Phone, by Will Self
Will Self is an author with a peculiar quiddity. Much like Marmite, it’s impossible not to have an opinion on him. I’ll confess to a certain ambivalence here — on the matter of Will Self, not Marmite, which I’d happily eat with a spoon, were it socially acceptable. His columns for the New Statesman, rambles through non-spaces and roadside fast food joints, tinged with a hint of psychogeography, are just swell. Perceptive, cutting, full of juicy little phrases. Self’s Guardian essay on his years of drug addiction and his treatment for polycythaemia vera — a condition where your bone marrow produces red blood cells in overdrive — is that rare thing, a confessional essay which actually feels like a confession, rather than a posture.
But Self’s novels remind us that you can have too much of a good thing. All that wit, all that learning, coalesces and congeals into something quite unappetising. Phone is a sprawling, stream-of-consciousness (or consciousnesses) novel that deals, loosely speaking, with the ravages of dementia, psychiatry, and the depredations of the British army in Iraq.
A phone rings and awakens Zack Busner from some reverie or another. Busner, an ageing shrink and veteran from Self’s last two books, is beginning to show signs of senility. He finds himself, trouserless, being strong-armed to a hotel room caked with his own faeces. Haven’t we all? But all of a sudden, we’re not in a shit-smeared Hilton bathroom in Manchester; we’re listening to a monologue from Jonathan De’Ath’s penis.
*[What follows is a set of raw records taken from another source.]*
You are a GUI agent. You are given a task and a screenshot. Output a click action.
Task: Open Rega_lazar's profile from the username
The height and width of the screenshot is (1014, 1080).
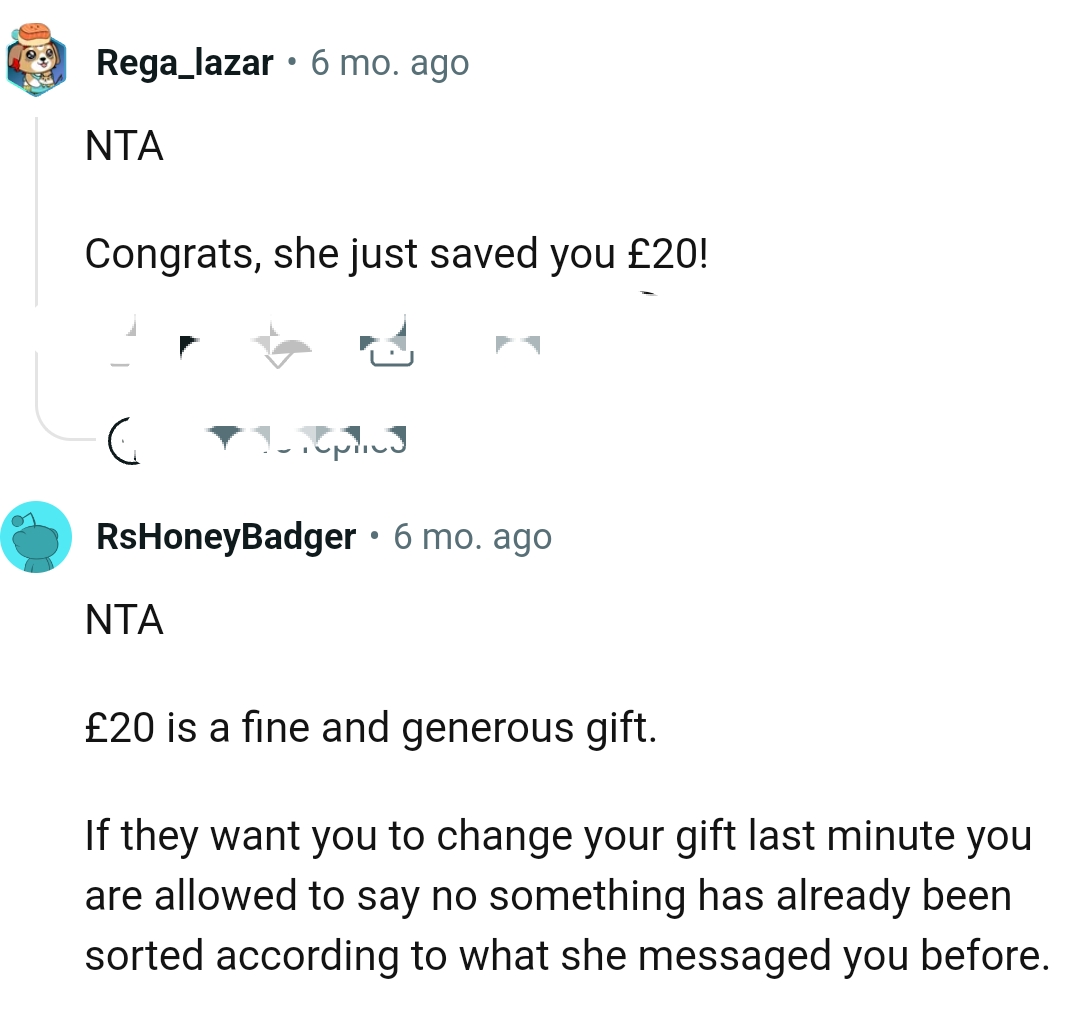[185, 62]
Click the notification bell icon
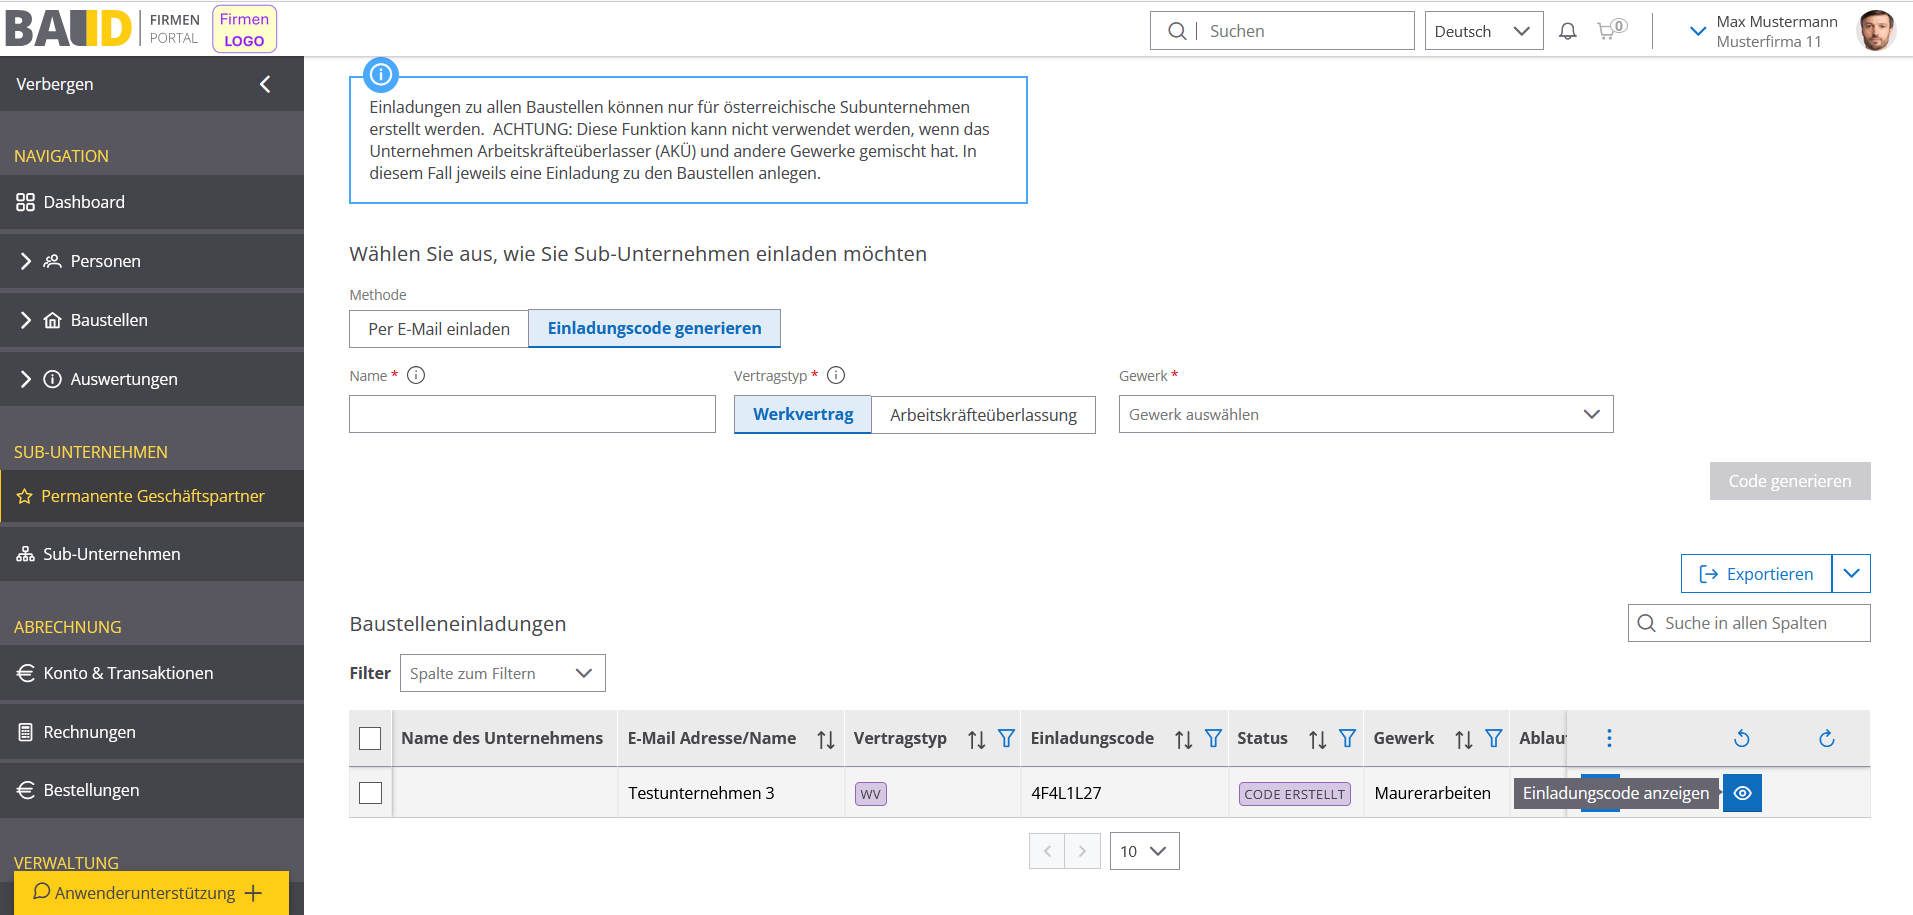The image size is (1913, 915). (x=1567, y=31)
The person attached to the penis is known as The Butcher to all and sundry. To his ever-so-English family — his two brothers are The Baker and The Candlestick Maker. To his friends at university — after a stunt with his college’s vegetarian society and a quantity of frying offal. To his colleagues in MI6 — The Butcher is a spook, a spy, and a budding Mycroft Holmes, with an eidetic memory and a penchant for expensive clothing. But, of course, Mycroft Holmes probably wouldn’t give his member a name of its own. Or date-rape a man.
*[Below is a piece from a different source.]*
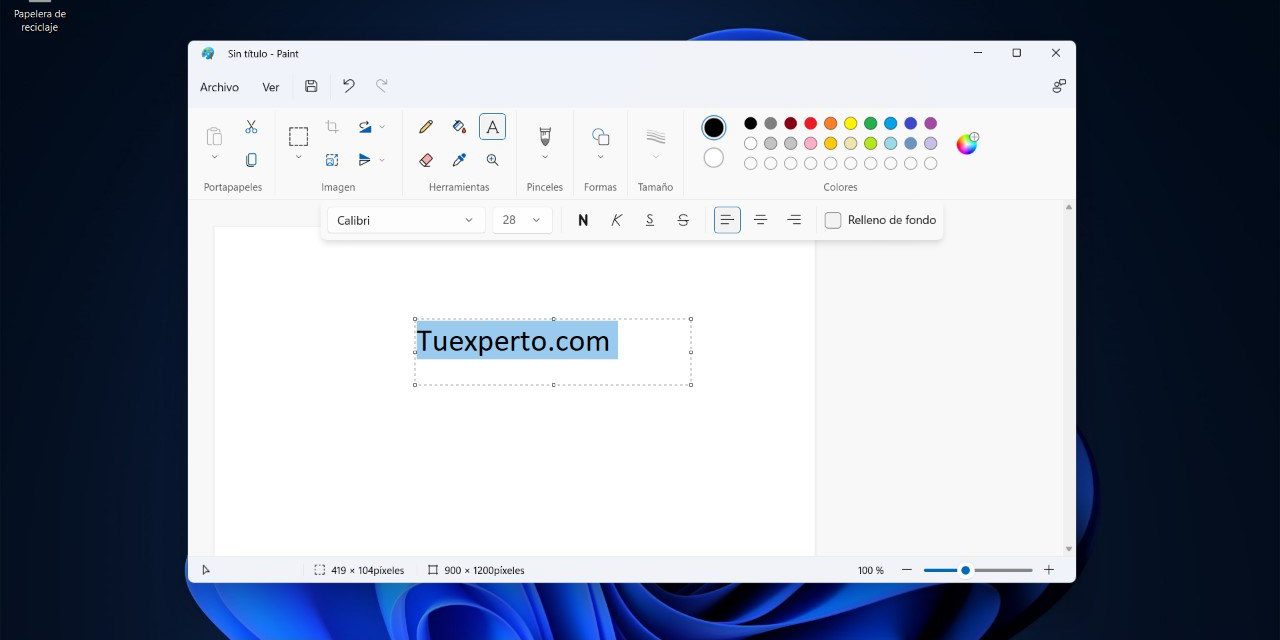Open the Archivo menu
This screenshot has width=1280, height=640.
coord(219,87)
That man is Colonel Gawain Thomas, who goes on to enjoy a furtive, undercover relationship with the man who drugged and violated him, without giving too much thought to the matter. He also goes on to command an outpost in Iraq, and preside over the murder of prisoners of war, again without giving too much thought to the matter.
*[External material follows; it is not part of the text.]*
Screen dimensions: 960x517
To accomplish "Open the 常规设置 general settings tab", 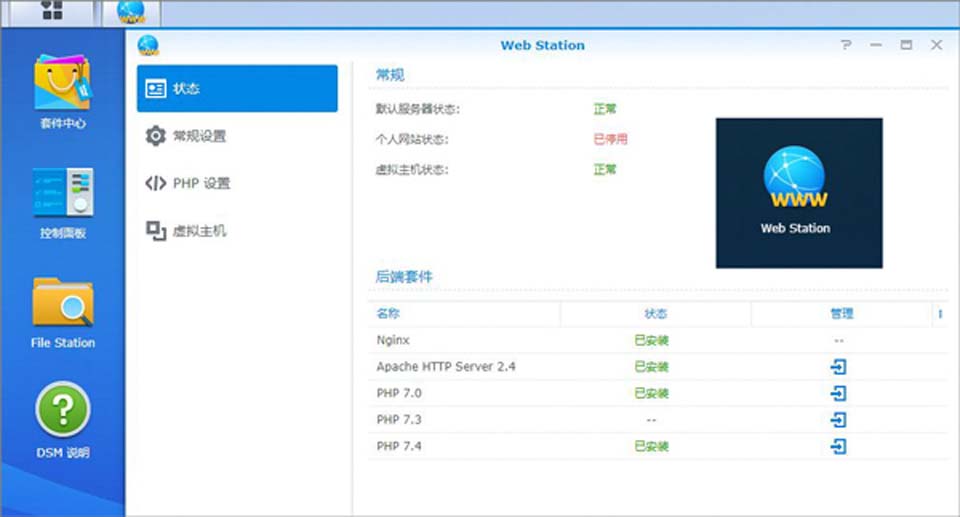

Busner has pretty much no relevance to the plot — such as it is — of Phone, but his grandson, a severely autistic boy with shades of Gary McKinnon, threatens to uncover The Butcher’s secrets. This happens in the last stretches of the novel, after pushing six hundred pages of penis-soliloquies and descriptions of luxury lifestyle goods. But by that point, it’s hard to care.
Self’s novels have never worn their learning lightly, but his earlier novels had an eye for the perverse, and a gleeful sense of fun. Reading Phone, though, it’s hard to escape the feeling that Self is trying more to push a style to its conclusion than he is to write a novel. And that style belongs more to James Joyce than it does anyone else. Self tries to emulate Ulysses’ verbal pyrotechnics — Phone is littered with Joycean puns and leaps of dream-logic — but the novel never catches light. Phone is an unabashedly modernist work that forgets that modernism is in the past now. Phone creaks under its own weight: it’s hard enough to follow one of the novel’s narrators, let alone work out whose meandering monologue, peppered with digressions and absolutely littered with gratuitous italics, you’re reading — they all sound exactly alike. Which is to say, they sound like Will Self.
Viking kindly furnished me with a review copy of Phone.